Dataset entries

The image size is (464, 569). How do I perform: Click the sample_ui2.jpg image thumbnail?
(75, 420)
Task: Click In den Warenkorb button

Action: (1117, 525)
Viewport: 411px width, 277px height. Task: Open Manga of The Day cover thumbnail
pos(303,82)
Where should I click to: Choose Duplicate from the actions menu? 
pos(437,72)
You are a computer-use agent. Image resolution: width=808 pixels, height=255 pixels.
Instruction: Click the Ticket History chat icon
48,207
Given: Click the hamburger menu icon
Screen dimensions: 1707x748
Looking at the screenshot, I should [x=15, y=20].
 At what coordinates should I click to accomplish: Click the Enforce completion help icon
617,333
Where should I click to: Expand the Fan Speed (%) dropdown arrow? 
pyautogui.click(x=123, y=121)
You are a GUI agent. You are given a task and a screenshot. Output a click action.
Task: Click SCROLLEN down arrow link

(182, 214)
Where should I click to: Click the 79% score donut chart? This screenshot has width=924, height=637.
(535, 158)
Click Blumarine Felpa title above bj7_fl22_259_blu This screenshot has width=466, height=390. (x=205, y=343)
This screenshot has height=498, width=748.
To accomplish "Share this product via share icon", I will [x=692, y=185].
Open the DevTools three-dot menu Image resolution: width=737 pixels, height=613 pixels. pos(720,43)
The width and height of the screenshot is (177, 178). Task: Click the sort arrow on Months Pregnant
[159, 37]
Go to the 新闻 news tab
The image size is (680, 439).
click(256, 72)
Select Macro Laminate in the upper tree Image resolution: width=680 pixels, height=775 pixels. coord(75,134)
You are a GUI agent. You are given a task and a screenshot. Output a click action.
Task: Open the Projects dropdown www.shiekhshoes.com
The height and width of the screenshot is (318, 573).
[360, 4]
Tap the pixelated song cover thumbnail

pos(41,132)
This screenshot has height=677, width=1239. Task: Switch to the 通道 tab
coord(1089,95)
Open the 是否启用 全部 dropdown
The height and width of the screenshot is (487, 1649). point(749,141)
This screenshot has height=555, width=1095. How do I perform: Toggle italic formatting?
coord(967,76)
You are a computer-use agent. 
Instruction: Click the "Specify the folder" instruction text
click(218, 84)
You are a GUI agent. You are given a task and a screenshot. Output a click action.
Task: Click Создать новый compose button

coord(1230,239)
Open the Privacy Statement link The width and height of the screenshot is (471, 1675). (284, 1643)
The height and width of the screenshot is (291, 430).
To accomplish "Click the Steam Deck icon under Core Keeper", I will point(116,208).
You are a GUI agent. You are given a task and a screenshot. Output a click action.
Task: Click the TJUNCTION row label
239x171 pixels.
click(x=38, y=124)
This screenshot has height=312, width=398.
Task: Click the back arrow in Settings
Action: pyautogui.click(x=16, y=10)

*WORK TO BE COMPLETED*: Reproduce the records word for word, from the line that contains "This screenshot has height=498, width=748." through the line that contains "click(256, 72)".

*COMPLETE RESPONSE*:
This screenshot has height=498, width=748.
To accomplish "Share this product via share icon", I will [x=692, y=185].
Open the DevTools three-dot menu Image resolution: width=737 pixels, height=613 pixels. pos(720,43)
The width and height of the screenshot is (177, 178). Task: Click the sort arrow on Months Pregnant
[159, 37]
Go to the 新闻 news tab
The image size is (680, 439).
click(256, 72)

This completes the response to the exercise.